▶ **Extract to read**
— START —
LOS ANGELES, November 12. /TASS/. NHL’s Los Angeles Kings designated as a non-roster player its Russian defenseman Slava Voynov, who was arrested in California on October 20 on suspicion of domestic violence, the club’s official website reported.

In order to clear the roster spot the club signed up defenseman Jamie McBain, 26, under a one-year contract for the league’s salary-cap-friendly of $550,000. McBain started practicing on Monday and will join the club for away game on Wednesday against Anaheim Ducks.

According to the official website of Los Angeles Kings, teams can designate the status of the non-roster player to athletes, who are not available to play "due to reasons other than injury, illness or disability.”

Voynov, currently under the NHL’s suspension, already missed nine games since his arrest but he was reported training alone on the club’s home ice on Monday. Under the suspension he is banned from all activities of his club, which is the defending Stanley Cup champion.

Los Angeles law enforcers have not pressed any formal charges against the 24-year-old defenseman of Los Angeles Kings as of yet and a tentative court hearing was set for December 1. Voynov was released from custody after posting $50,000 bail.

The National Hockey League (NHL) acted swiftly after the news of the athlete’s arrest broke out and announced his indefinite suspension. Voynov’s Los Angeles Kings club followed the NHL’s suit.

The NHL said in its official statement that Voynov was “suspended indefinitely from all club activities pending a formal investigation by the National Hockey League of an arrest this morning on charges of domestic violence.”
— END —
▶ **Given data**
— START —
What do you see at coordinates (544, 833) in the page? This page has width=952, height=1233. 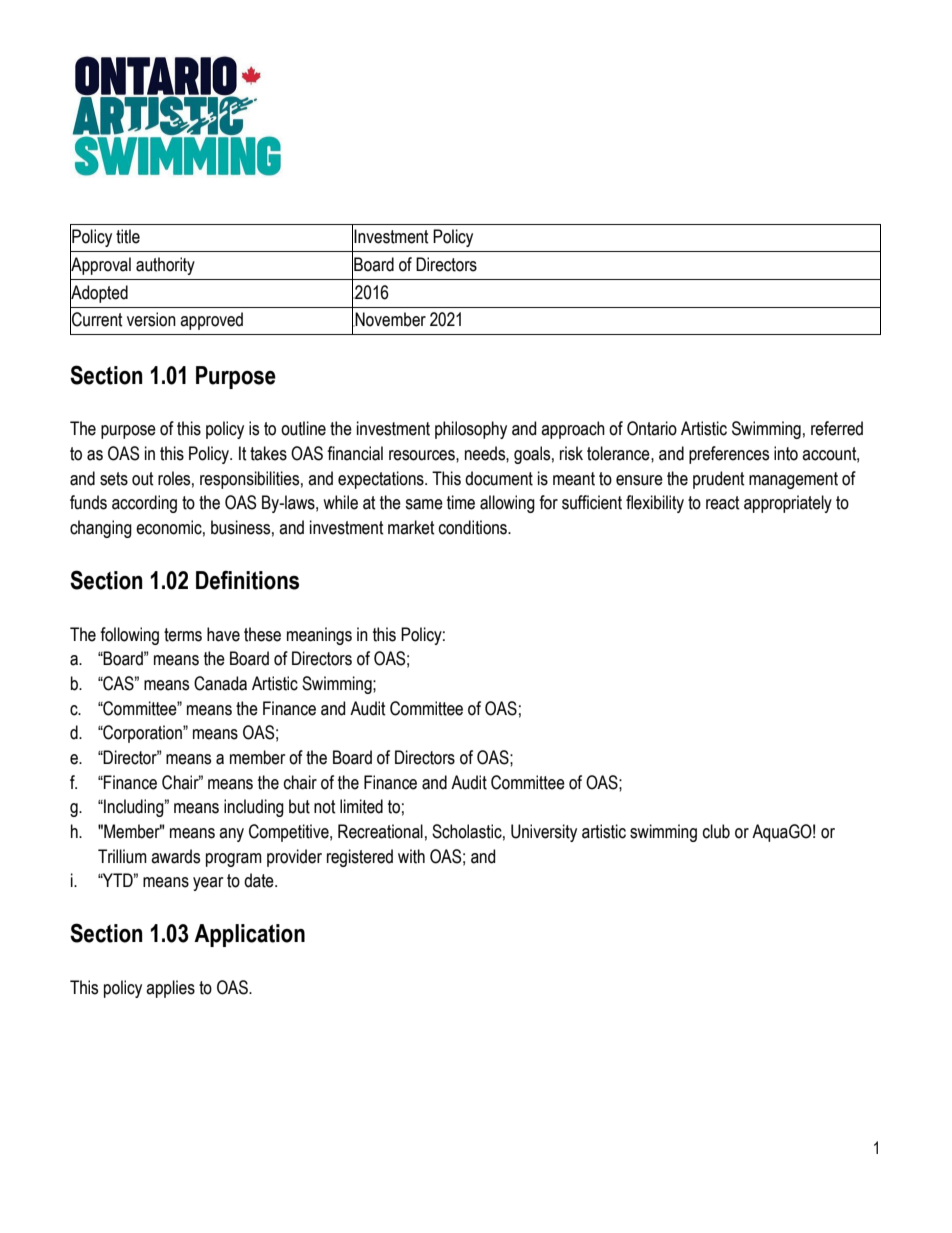 I see `University` at bounding box center [544, 833].
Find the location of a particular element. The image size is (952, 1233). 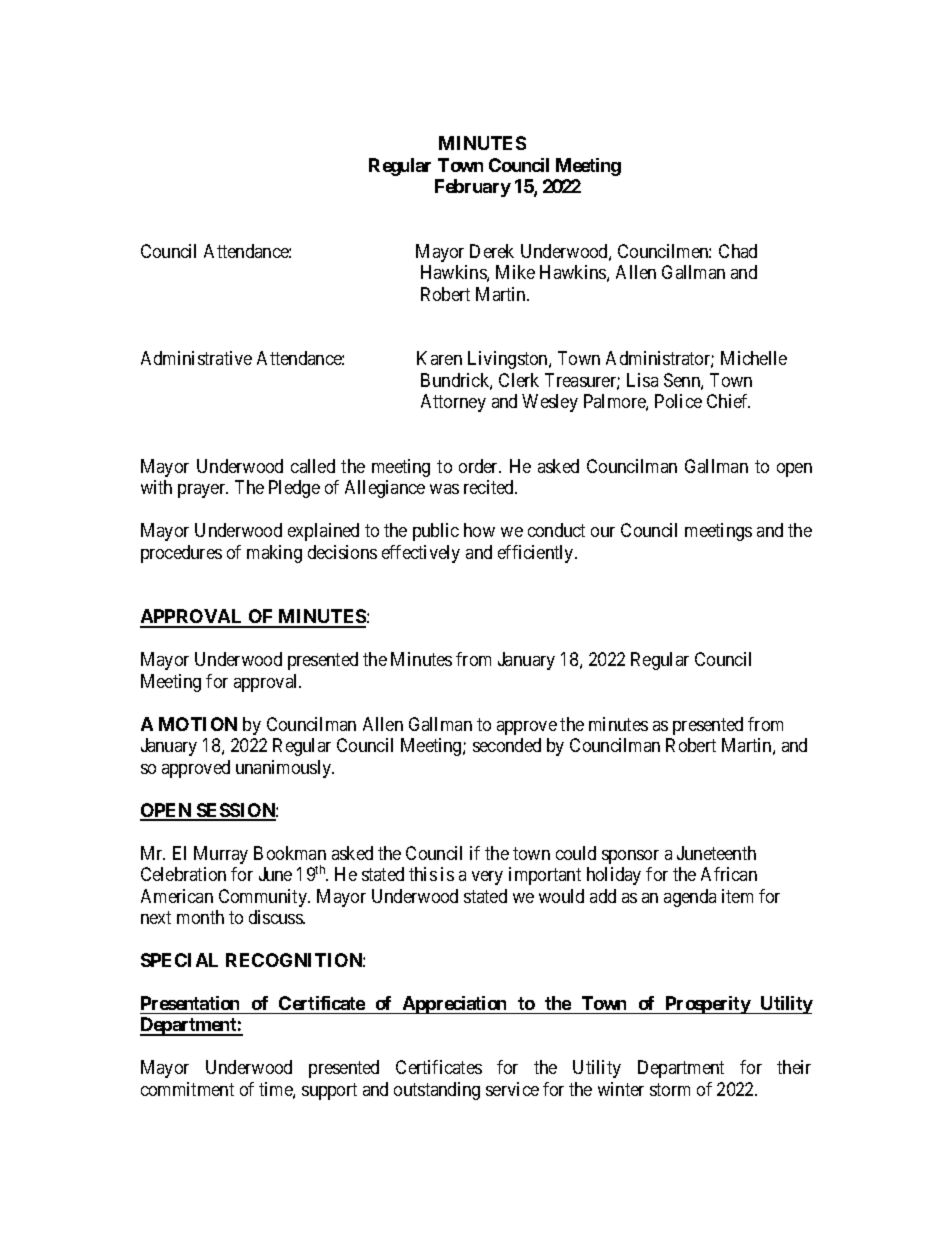

Chad is located at coordinates (738, 251).
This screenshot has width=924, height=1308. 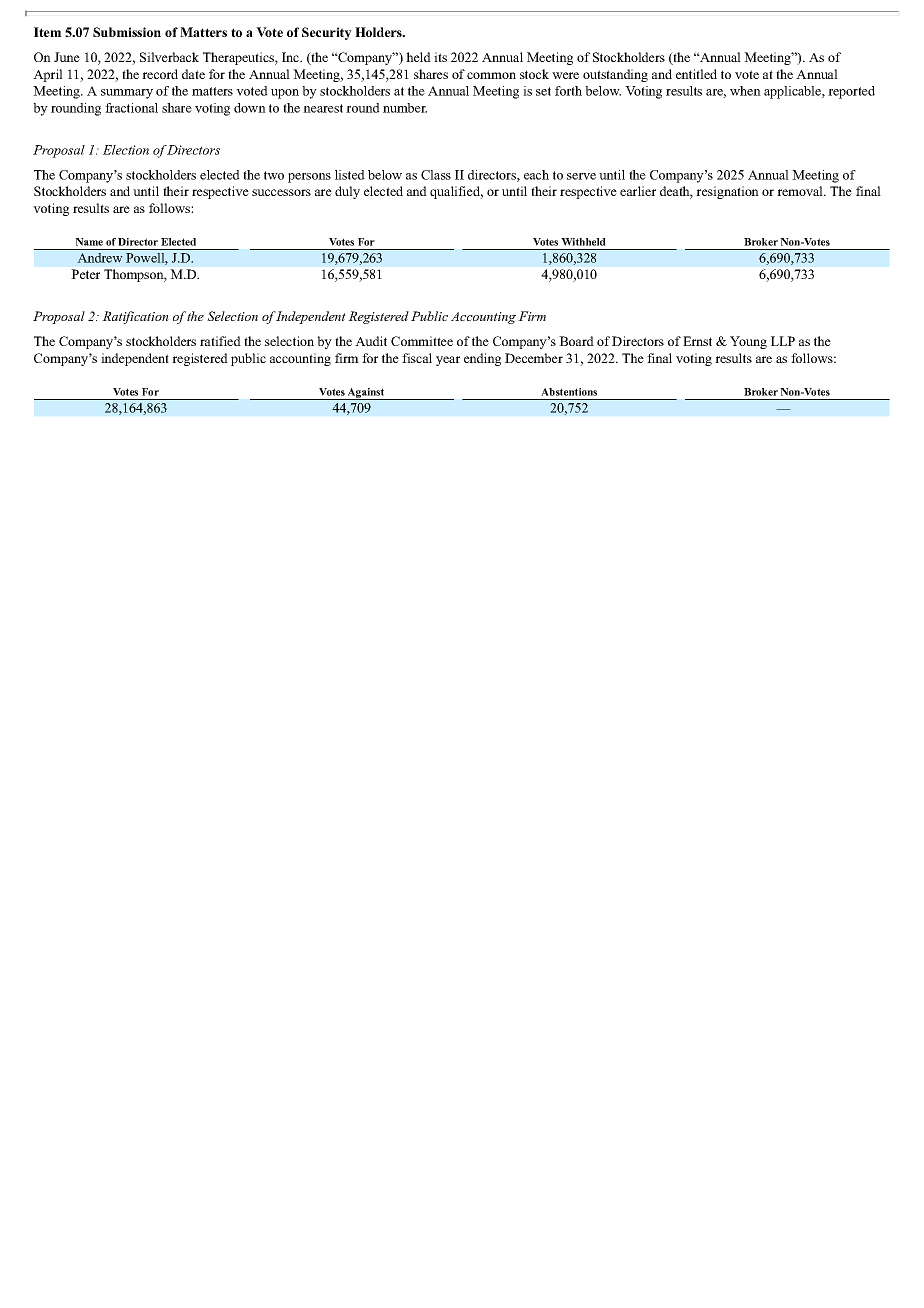 I want to click on entitled, so click(x=696, y=74).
— END —
▶ **The tasks**
[a] Sum up the report on Slava Voynov in two sentences.
[b] Print the stretch of the Voynov report from "According to the" through "posting $50,000 bail.".
[c] Proceed with the news report on Slava Voynov's arrest and suspension, picking up after its final sentence.

▶ **Responses per task**
[a] The Los Angeles Kings designated Russian defenseman Slava Voynov, arrested in California on October 20 on suspicion of domestic violence, as a non-roster player and signed defenseman Jamie McBain to a one-year contract to clear the roster spot. Voynov, suspended indefinitely by the NHL pending its investigation, has not been formally charged, was released after posting $50,000 bail, and faces a tentative court hearing set for December 1.

[b]
According to the official website of Los Angeles Kings, teams can designate the status of the non-roster player to athletes, who are not available to play "due to reasons other than injury, illness or disability.”

Voynov, currently under the NHL’s suspension, already missed nine games since his arrest but he was reported training alone on the club’s home ice on Monday. Under the suspension he is banned from all activities of his club, which is the defending Stanley Cup champion.

Los Angeles law enforcers have not pressed any formal charges against the 24-year-old defenseman of Los Angeles Kings as of yet and a tentative court hearing was set for December 1. Voynov was released from custody after posting $50,000 bail.

[c]
The statement added that if the NHL had failed to suspend the player at the issue it “would create a substantial risk of material harm to the legitimate interests and/or reputation of the league.”

Voynov was a member of the Russian national team playing at this year’s Winter Olympic Games in Sochi and was one of the key contributors for his NHL’s Los Angeles Kings club prestigious Stanley Cup trophies in 2012 and 2014. Following the 2012-2013 season Voynov signed with Los Angeles Kings signed a six-year contract worth $25 million.

Similar to Voynov’s incident took place last year with another Russia’s NHL player Semyon Varlamov, who is the key goalie of the Russian national ice hockey team and of Colorado Avalanche.

In late October of 2013 Varlamov was arrested on suspicion of domestic violence and was charged with third-degree assault and second-degree kidnapping. The charges against the Russian goalie were dropped over the following two months as prosecutors cited the lack of evidence in his case.

However, unlike Voynov, Varlamov was not suspended by the NHL and continued playing throughout two months of court hearings into his case.